== Exercise inputs ==

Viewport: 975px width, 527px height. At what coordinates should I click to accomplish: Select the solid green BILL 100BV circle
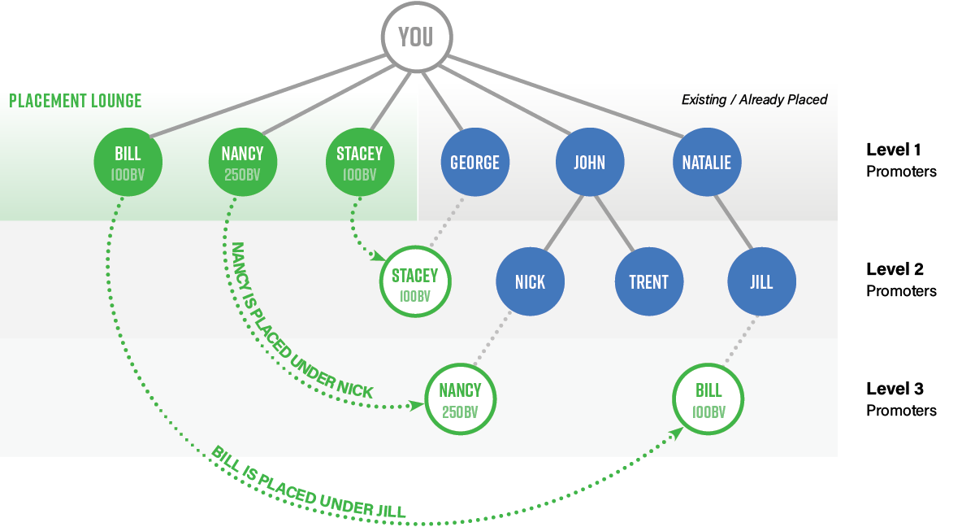pos(128,162)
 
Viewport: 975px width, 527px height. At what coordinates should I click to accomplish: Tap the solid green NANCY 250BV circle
pos(242,162)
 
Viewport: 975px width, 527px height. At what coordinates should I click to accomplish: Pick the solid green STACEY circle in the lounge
pos(359,162)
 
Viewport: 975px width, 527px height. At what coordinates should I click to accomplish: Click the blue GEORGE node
pos(474,162)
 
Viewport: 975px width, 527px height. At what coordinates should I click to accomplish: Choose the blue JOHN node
pos(589,162)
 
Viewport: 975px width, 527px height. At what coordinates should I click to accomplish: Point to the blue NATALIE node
pos(706,162)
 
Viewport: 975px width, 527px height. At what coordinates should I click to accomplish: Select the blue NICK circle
pos(530,281)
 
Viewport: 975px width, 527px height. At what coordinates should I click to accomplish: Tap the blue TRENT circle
pos(648,281)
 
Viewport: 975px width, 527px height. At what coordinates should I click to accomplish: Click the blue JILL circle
pos(761,281)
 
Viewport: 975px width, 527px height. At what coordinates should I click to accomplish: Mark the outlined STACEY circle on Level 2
pos(414,281)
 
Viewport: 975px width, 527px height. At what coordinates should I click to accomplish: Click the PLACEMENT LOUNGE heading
pos(75,101)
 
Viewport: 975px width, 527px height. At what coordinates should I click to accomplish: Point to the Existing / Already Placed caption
pos(754,100)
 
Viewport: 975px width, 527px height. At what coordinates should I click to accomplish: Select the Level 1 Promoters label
pos(902,160)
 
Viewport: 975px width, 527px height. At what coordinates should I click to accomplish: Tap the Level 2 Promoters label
pos(902,280)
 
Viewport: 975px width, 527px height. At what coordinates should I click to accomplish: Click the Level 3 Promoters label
pos(902,399)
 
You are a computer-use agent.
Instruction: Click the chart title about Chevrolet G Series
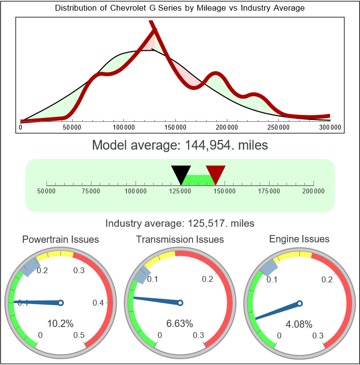(180, 8)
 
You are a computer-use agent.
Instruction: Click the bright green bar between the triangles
(198, 179)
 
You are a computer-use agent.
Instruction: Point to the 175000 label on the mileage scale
(269, 191)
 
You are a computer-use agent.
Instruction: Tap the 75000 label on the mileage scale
(91, 191)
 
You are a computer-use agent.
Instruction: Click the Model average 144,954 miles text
(180, 145)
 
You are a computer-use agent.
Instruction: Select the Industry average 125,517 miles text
(180, 223)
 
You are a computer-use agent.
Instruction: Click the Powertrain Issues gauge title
(60, 239)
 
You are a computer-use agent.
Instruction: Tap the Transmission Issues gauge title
(180, 239)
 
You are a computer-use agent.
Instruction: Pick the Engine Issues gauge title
(299, 239)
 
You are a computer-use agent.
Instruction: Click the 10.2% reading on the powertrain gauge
(60, 323)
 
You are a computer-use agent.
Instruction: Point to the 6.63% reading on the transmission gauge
(180, 323)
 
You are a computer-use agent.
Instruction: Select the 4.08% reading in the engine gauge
(299, 323)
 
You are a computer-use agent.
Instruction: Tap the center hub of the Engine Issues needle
(300, 303)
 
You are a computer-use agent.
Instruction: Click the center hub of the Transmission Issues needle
(180, 303)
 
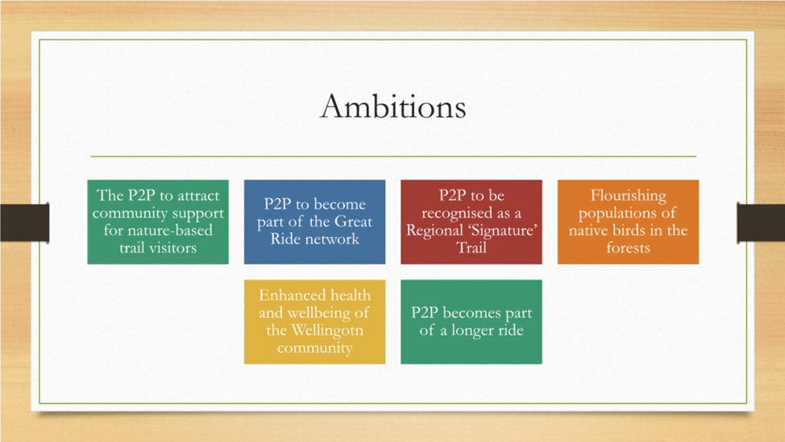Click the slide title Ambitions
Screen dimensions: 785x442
point(393,106)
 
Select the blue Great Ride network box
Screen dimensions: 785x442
point(314,222)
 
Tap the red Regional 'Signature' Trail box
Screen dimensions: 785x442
point(471,222)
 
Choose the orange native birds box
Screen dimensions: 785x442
point(628,222)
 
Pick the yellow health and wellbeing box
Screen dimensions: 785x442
point(314,322)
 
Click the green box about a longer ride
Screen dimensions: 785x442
point(471,322)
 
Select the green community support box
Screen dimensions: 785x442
point(158,222)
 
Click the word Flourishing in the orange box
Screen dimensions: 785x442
point(629,195)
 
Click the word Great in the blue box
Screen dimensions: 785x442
point(354,222)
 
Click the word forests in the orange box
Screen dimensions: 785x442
point(629,248)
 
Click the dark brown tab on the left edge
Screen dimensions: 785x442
point(24,223)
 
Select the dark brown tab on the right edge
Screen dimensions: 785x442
point(761,223)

===

Which lines of the records above contain the string "STACEY"? Return every such line, treating case as significant.

Task output.
Viewport: 975px width, 527px height. At what coordinates should I click to accomplish: Pick the solid green STACEY circle in the lounge
Viewport: 975px width, 527px height. At what coordinates should I click to accomplish: Mark the outlined STACEY circle on Level 2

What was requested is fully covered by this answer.